International Shia News Agency

PressTV/ French lawmakers set to vote on Palestine statehood

SHAFAQNA (Shia International News Association)- French lawmakers are set to hold a parliamentary vote on a proposal to recognize Palestine as a sovereign state.

The non-binding, though highly symbolic, vote is planned to be held in the French parliament on Tuesday.

The lawmakers are expected to ask the French government to “use the recognition of a Palestinian state with the aim of resolving the [Israeli-Palestinian] conflict definitively.”

French Foreign Minister Laurent Fabius, however, told the parliament that the government would not be bound by the vote.

He also added that Paris would recognize an independent Palestine if a final round of negotiations between Israelis and Palestinians fails to bear any results.

“If this final effort to reach a negotiated solution fails, then France will have to do what it takes by recognizing without delay the Palestinian state,” the top French diplomat said.

The last round of talks between Palestinians and the Israeli regime reached a deadlock in April, when Tel Aviv refused to free the last group of 104 Palestinian prisoners in late March as part of a deal for the resumption of the US-sponsored negotiations.

The French Parliament’s vote over the recognition of Palestine as a state comes hot on the heels of a similar resolution approved by a number of European nations over the past months.

On November 18, Spanish lawmakers overwhelmingly approved a non-binding resolution on recognizing a Palestinian state.

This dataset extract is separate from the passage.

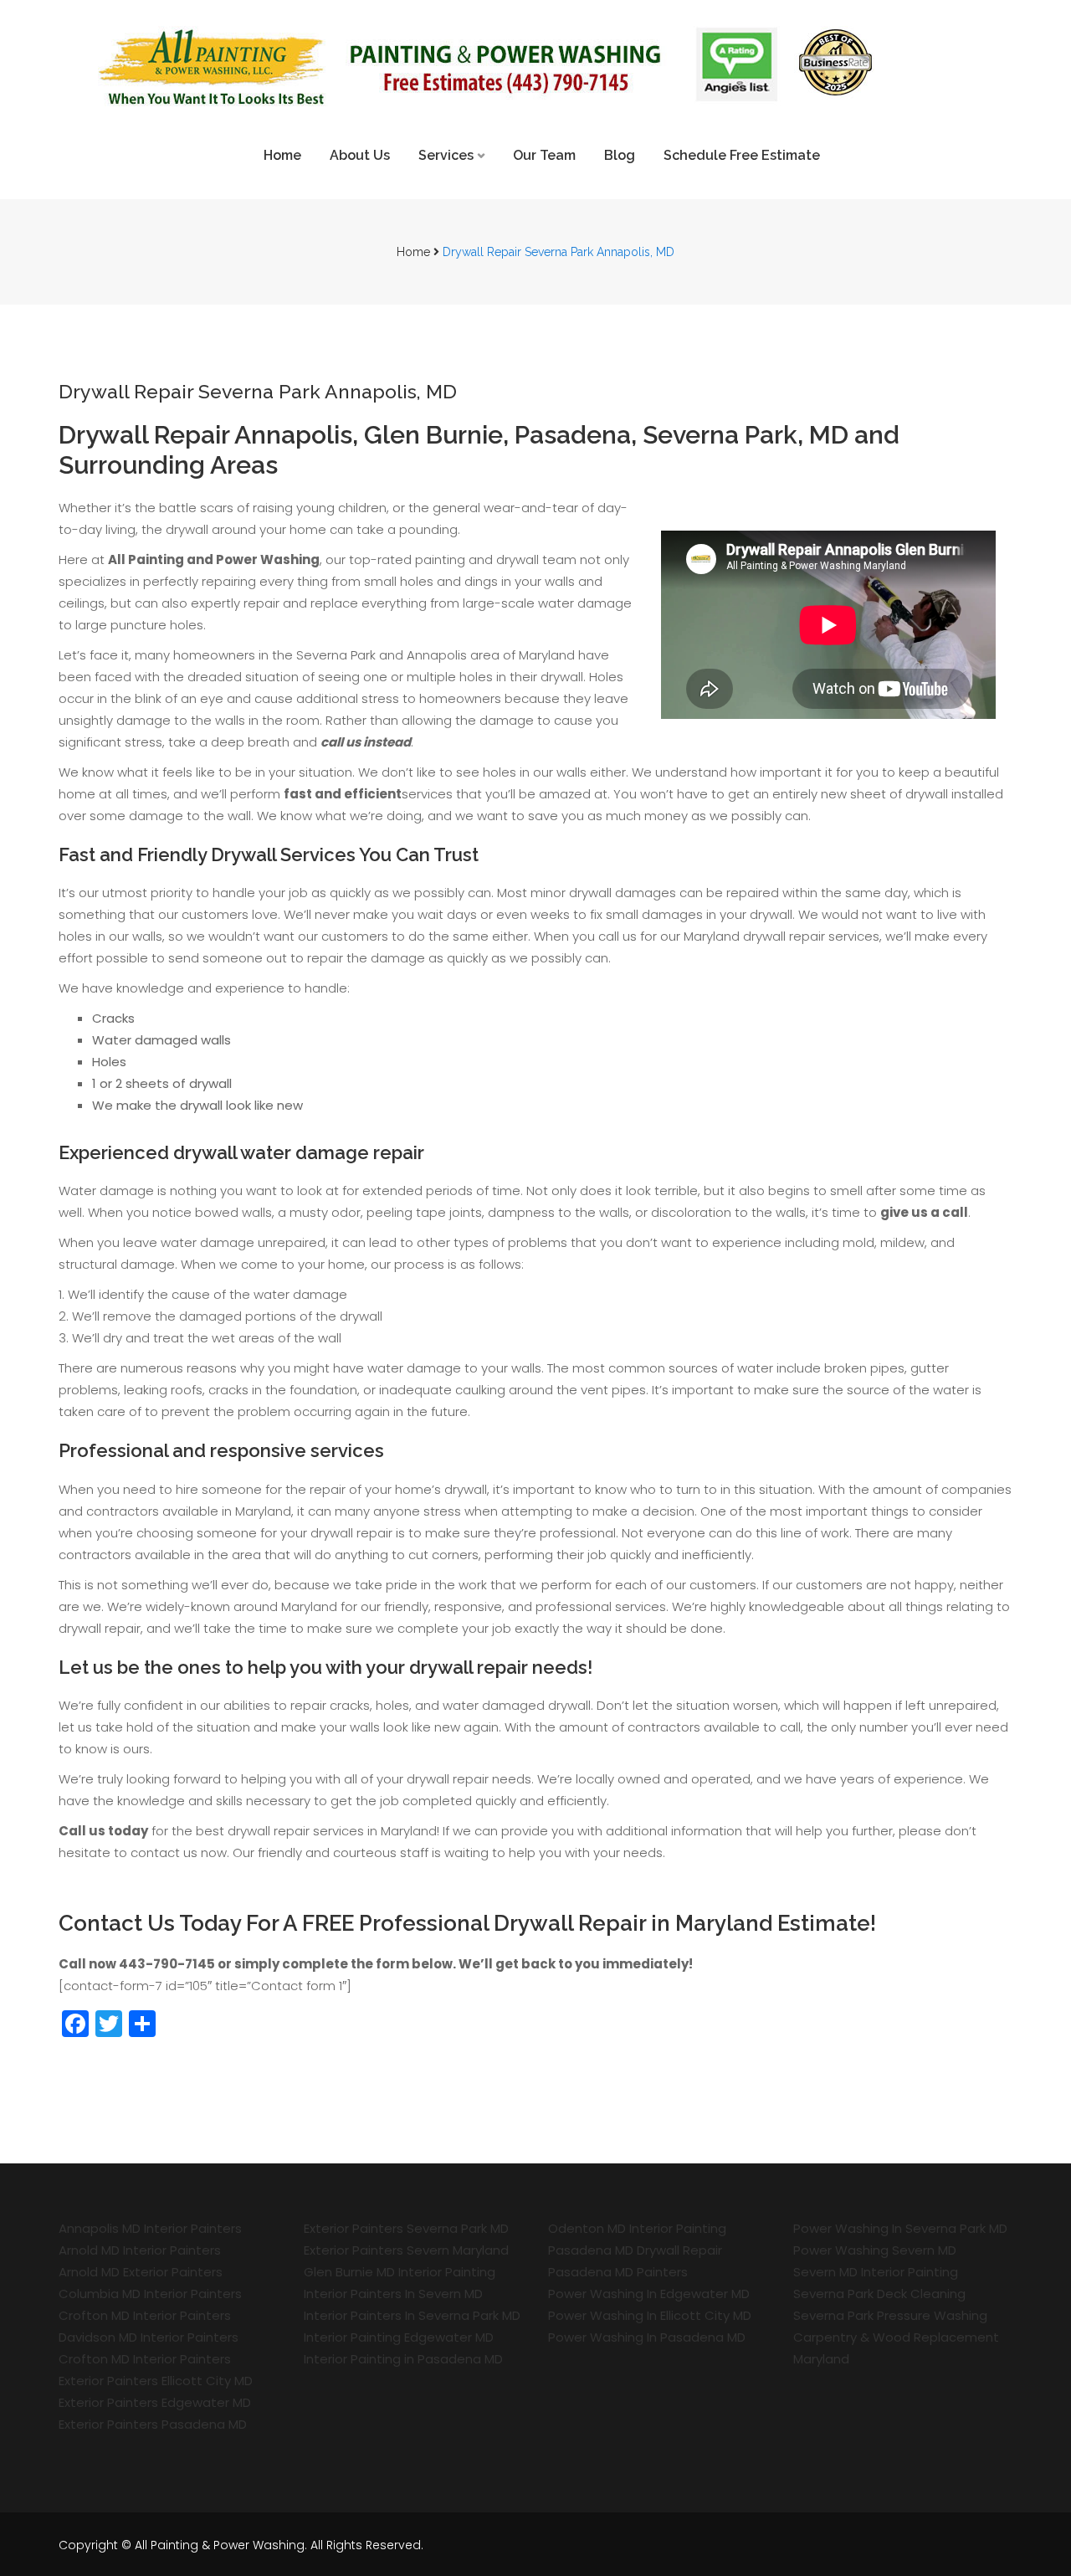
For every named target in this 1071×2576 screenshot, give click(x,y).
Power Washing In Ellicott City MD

Britain and Ireland also passed similar non-binding motions.

On October 30, Sweden went a step further and officially recognized the state of Palestine, drawing stringent criticism from Israel and the United States.

On November 29, 2012, the 193-member United Nations General Assembly voted to upgrade Palestine’s status to non-member observer “state”.

Palestinians are seeking to create an independent state on the territories of the West Bank, East al-Quds (Jerusalem), and the Gaza Strip and are demanding that Israel withdraw from the occupied Palestinian territories. Israel, however, has refused to return to the 1967 borders and is unwilling to discuss the issue of al-Quds.